Chung C-C, Kao Y-H, Yao C-J, Lin Y-K, Chen Y-J
Graduate Institute of Clinical Medicine, College of Medicine, Taipei Medical University, Taipei, Taiwan.
Division of Cardiovascular Medicine, Department of Internal Medicine, Wan Fang Hospital, School of Medicine, College of Medicine, Taipei Medical University, Taipei, Taiwan.
Acta Physiol (Oxf). 2017 Aug;220(4):432-445. doi: 10.1111/apha.12835. Epub 2017 Jan 16.
Atrial fibrosis plays a pivotal role in the pathophysiology of heart failure (HF). The left atrium (LA) experiences greater fibrosis than the right atrium (RA) during HF. It is not clear whether LA cardiac fibroblasts contain distinctive activities that predispose LA to fibrosis.
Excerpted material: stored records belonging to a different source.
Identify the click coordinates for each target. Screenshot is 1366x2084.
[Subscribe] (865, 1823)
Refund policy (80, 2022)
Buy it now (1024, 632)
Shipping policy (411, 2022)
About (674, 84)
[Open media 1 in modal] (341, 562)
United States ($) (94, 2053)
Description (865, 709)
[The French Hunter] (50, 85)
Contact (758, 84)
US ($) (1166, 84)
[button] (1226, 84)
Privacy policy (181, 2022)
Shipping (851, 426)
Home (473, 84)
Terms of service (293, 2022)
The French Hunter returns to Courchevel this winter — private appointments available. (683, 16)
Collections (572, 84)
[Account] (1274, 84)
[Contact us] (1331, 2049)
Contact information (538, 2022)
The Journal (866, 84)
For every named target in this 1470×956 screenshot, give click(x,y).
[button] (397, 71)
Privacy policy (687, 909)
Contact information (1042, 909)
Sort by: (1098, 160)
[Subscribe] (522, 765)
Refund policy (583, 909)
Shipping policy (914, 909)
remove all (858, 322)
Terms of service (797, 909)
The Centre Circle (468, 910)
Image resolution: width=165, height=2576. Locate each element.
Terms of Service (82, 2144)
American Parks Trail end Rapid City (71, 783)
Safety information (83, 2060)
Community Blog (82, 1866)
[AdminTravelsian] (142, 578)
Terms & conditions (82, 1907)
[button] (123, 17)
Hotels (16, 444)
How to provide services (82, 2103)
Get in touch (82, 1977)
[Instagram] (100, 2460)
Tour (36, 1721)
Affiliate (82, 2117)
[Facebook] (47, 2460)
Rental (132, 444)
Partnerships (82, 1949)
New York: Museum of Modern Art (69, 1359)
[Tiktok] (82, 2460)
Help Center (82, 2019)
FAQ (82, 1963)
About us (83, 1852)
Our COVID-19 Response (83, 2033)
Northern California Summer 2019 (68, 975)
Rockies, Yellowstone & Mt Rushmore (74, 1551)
LA and RA fibrosis were evaluated in healthy and isoproterenol-induced HF Sprague Dawley rats. Rat LA and RA primary isolated fibroblasts were subjected to proliferation assay, oxidative stress assay, cell migration analysis, collagen measurement, cytokine array and Western blot.
Healthy rat LA and RA had a similar extent of collagen deposition. HF significantly increased fibrosis to a greater severity in LA than in RA. Compared to isolated RA fibroblasts, the in vitro experiments showed that isolated LA fibroblasts had higher oxidative stress and exhibited higher collagen, transforming growth factor-β1, connective tissue growth factor production and less vascular endothelial growth factor (VEGF) production, but had similar migration, myofibroblast differentiation and proliferation activities. VEGF significantly increased the collagen production ability of LA fibroblasts, but not RA fibroblasts. LA fibroblasts had more phosphorylated ERK1/2 and P38 expression. ERK inhibitor (PD98059, 50 μmol L ) significantly attenuated collagen production and increased VEGF production in RA fibroblasts but not in LA fibroblasts. P38 inhibitor (SB203580, 30 μmol L ) significantly attenuated collagen production in LA fibroblasts but not in RA fibroblasts. P38 inhibitor also significantly increased VEGF production in RA and LA fibroblasts.
Differences in profibrotic activity between LA and RA fibroblasts may be caused by different responses to mitogen-activated protein kinase signalling.
心房纤维化在心力衰竭(HF)的病理生理学中起关键作用。在HF期间,左心房(LA)比右心房(RA)经历更严重的纤维化。尚不清楚LA心脏成纤维细胞是否具有使LA易发生纤维化的独特活性。
在健康和异丙肾上腺素诱导的HF斯普拉格-道利大鼠中评估LA和RA纤维化。对大鼠LA和RA原代分离的成纤维细胞进行增殖测定、氧化应激测定、细胞迁移分析、胶原蛋白测量、细胞因子阵列和蛋白质印迹分析。
健康大鼠的LA和RA胶原蛋白沉积程度相似。HF显著增加了纤维化程度,LA比RA更严重。与分离的RA成纤维细胞相比,体外实验表明,分离的LA成纤维细胞具有更高的氧化应激,并且表现出更高的胶原蛋白、转化生长因子-β1、结缔组织生长因子产生,而血管内皮生长因子(VEGF)产生较少,但具有相似的迁移、肌成纤维细胞分化和增殖活性。VEGF显著增加LA成纤维细胞的胶原蛋白产生能力,但不增加RA成纤维细胞的。LA成纤维细胞具有更多的磷酸化ERK1/2和P38表达。ERK抑制剂(PD98059,50 μmol/L)显著减弱RA成纤维细胞中的胶原蛋白产生并增加VEGF产生,但对LA成纤维细胞无效。P38抑制剂(SB203580,30 μmol/L)显著减弱LA成纤维细胞中的胶原蛋白产生,但对RA成纤维细胞无效。P38抑制剂还显著增加RA和LA成纤维细胞中的VEGF产生。
LA和RA成纤维细胞之间促纤维化活性的差异可能是由对丝裂原活化蛋白激酶信号传导的不同反应引起的。